━━━ Provided data

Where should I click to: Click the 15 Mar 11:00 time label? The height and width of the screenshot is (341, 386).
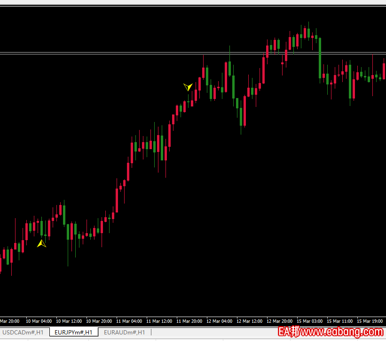coord(340,321)
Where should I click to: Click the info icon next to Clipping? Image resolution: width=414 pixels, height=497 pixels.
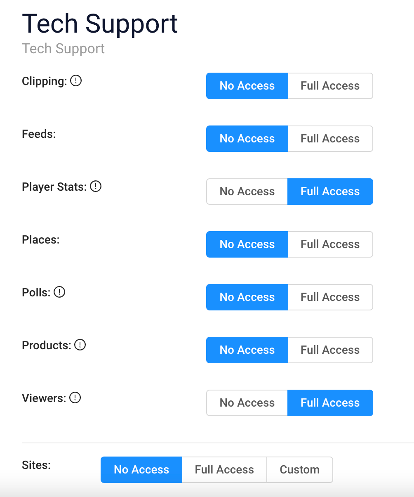click(76, 81)
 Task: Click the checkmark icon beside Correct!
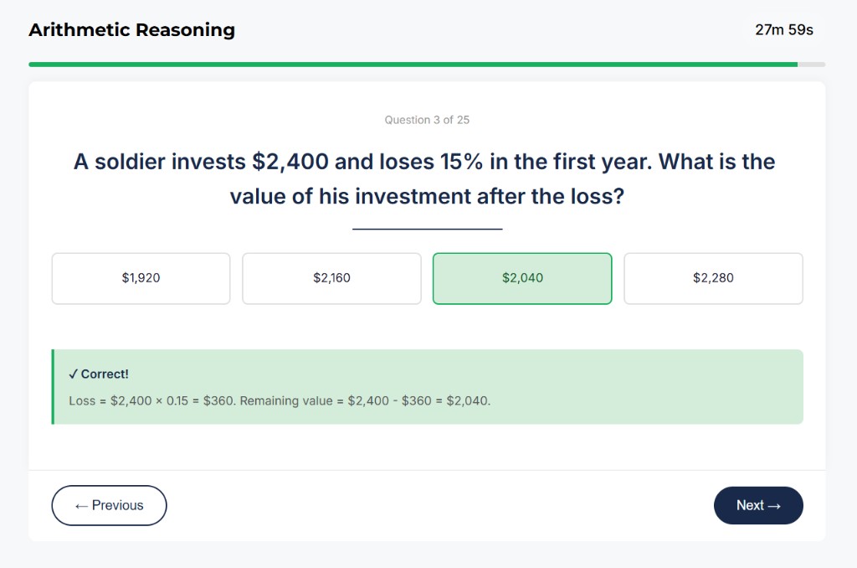tap(72, 374)
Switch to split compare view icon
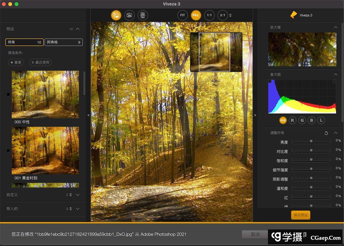 click(x=130, y=15)
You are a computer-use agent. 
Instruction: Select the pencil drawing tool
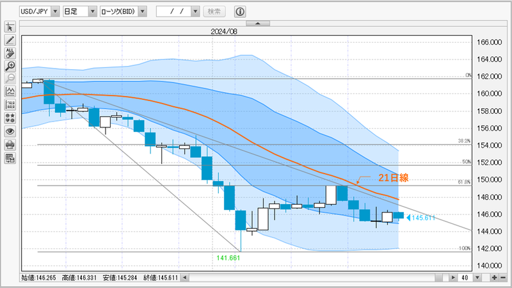(10, 40)
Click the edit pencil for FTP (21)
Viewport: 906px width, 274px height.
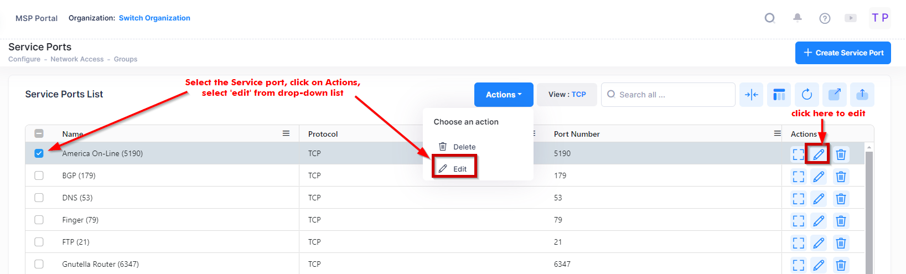tap(819, 243)
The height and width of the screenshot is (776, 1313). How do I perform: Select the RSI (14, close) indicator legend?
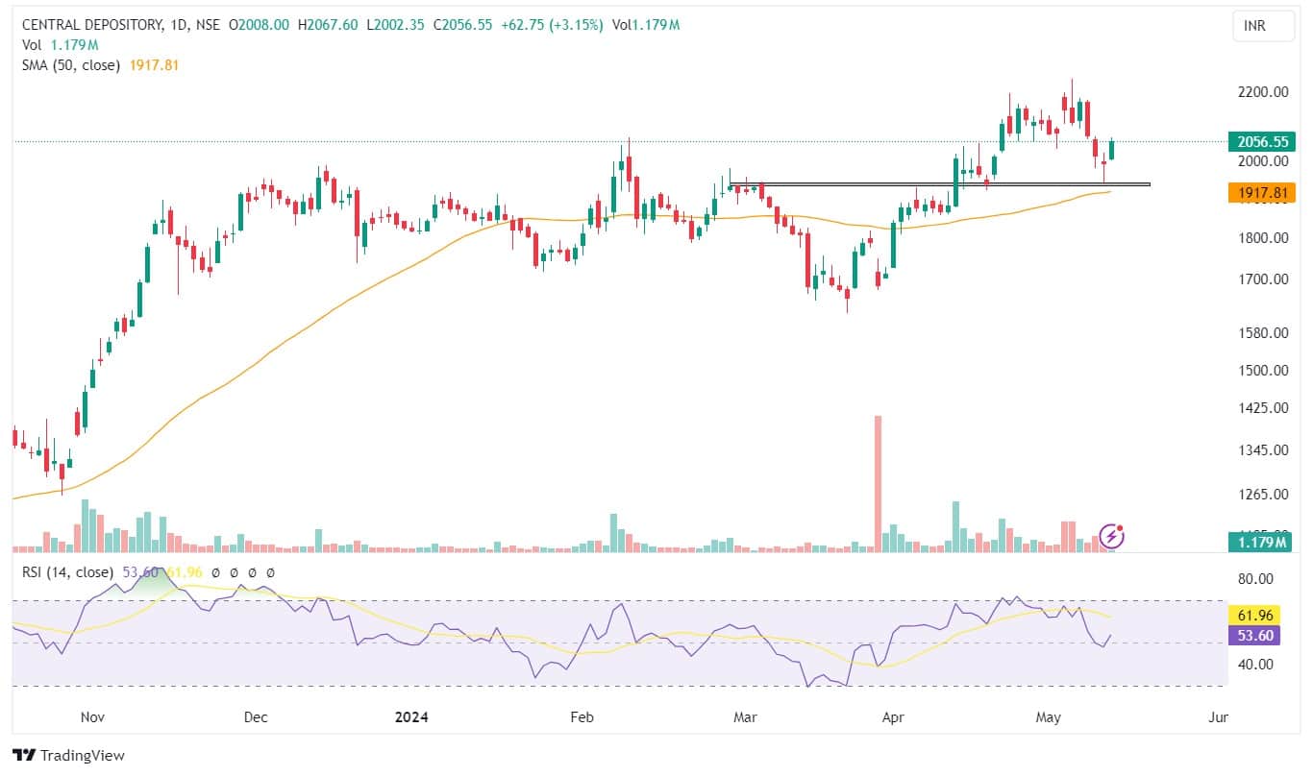65,572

━━━━━━

> **About this task**:
Repeat verbatim the lines from the one with "Instruction: Select the pencil drawing tool" through the end of the listing above. Include both ends, add nothing, and exclude the pictures.

> **Your response**:
Instruction: Select the pencil drawing tool
(10, 40)
Click the edit pencil for FTP (21)
Viewport: 906px width, 274px height.
tap(819, 243)
The height and width of the screenshot is (776, 1313). How do I perform: Select the RSI (14, close) indicator legend?
65,572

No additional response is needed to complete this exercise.